Subject: Usable Specs=DFDs
From: "Anthony Markatos" <tonymar -at- hotmail -dot- com>
To: billdb -at- ile -dot- com, techwr-l -at- lists -dot- raycomm -dot- com
Date: Mon, 25 Oct 1999 15:52:04 PDT

Bill Burns said:

..I don't have a problem with Yourdon's idea [using data flow diagrams and other structured systems analysis (SSA) techniques to create highly task-oriented requirements specs]. I've just never seen it [done] in practice, and I haven't seen an environment conducive to that level of software specification by SW developers.

Tony Markatos responds:

I have worked with graduate-degree software developers who said that Data Flow Diagrams (DFDs) are just too hard to understand. I have also, very successfully, walked-through DFDs (of the same level of complexity that the graduate developers found 'too difficult') with end users having only a high school education. The real issue in using them is not complexity but politics (i.e., turf wars and egos).

Yourdon used to say that DFDs without a (complete) data dictionary and entity relationship diagrams are "merely rough sketches". He has since changed his mind: he now acknowleges the political dangers in creating a detailed "As-Is" model.

However, even within organizations in which many are resistive of SSA techniques, I have found that (as long as upper management is not resistive) utilizing them, to the degree that they can be, results in specs that are much more task-oriented than otherwise possible. The following is a "real world" (politics considered) scenario:

1.) You are only allowed a couple of end user walk-throughs per data flow diagram. (For a variety of reasons, often many more iterations are needed.)

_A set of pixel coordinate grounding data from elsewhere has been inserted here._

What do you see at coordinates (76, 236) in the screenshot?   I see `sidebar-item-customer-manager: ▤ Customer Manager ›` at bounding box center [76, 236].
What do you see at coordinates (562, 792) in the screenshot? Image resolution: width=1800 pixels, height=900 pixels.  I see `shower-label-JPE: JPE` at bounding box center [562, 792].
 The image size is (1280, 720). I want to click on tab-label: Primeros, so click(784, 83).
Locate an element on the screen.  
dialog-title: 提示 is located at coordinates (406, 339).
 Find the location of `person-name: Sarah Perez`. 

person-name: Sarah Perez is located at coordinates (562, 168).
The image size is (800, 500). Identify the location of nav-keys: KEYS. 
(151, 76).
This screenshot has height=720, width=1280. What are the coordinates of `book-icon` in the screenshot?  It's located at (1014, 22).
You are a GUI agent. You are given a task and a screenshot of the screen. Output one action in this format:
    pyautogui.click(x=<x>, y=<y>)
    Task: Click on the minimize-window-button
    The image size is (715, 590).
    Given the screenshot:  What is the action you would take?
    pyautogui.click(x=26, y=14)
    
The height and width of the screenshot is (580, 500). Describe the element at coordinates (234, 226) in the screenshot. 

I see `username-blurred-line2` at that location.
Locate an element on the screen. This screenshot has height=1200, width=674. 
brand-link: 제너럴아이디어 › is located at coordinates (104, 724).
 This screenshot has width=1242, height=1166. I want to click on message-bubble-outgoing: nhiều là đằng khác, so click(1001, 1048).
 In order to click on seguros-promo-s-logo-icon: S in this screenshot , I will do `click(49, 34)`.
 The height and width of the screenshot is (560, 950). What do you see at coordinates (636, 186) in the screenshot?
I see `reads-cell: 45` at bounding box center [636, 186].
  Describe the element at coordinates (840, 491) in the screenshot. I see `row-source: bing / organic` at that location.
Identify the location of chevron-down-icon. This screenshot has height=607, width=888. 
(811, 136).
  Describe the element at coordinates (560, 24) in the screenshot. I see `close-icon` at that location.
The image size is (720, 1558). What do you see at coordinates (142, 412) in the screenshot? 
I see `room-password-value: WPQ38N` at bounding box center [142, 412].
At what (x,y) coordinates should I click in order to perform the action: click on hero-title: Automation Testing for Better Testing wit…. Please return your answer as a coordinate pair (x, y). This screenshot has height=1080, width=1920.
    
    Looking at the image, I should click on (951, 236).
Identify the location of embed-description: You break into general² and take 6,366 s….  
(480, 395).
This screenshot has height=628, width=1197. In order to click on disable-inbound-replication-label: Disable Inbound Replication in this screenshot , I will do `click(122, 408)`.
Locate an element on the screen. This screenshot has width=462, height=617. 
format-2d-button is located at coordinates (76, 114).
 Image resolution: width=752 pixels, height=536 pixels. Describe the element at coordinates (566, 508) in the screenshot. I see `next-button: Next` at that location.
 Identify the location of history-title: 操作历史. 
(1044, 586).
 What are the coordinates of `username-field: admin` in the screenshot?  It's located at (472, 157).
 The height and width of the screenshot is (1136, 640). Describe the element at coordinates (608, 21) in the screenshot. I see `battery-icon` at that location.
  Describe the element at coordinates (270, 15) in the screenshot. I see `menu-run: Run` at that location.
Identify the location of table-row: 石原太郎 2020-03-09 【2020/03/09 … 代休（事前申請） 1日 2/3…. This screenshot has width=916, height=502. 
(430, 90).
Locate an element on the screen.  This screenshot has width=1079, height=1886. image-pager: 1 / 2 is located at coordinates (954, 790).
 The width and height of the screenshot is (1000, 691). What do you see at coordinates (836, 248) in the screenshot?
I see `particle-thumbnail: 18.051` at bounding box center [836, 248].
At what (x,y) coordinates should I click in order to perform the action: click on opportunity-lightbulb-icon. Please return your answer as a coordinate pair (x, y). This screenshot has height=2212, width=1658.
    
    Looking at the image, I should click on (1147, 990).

2.) You are only allowed time to rigorously define major data relationships and data flows.

3.) You have a strong sense that, if you ask any more questions, you will be attacked.

Having done, the above, you are still way short of the Yourdon ideal. However, reality is that you have completed an analysis more rigorous than 98% of all formal requirements specs efforts; the "real world" specification process is that primative. Additionally, your analysis will be much more end user focused than typically occurs. I have always found such to be the case.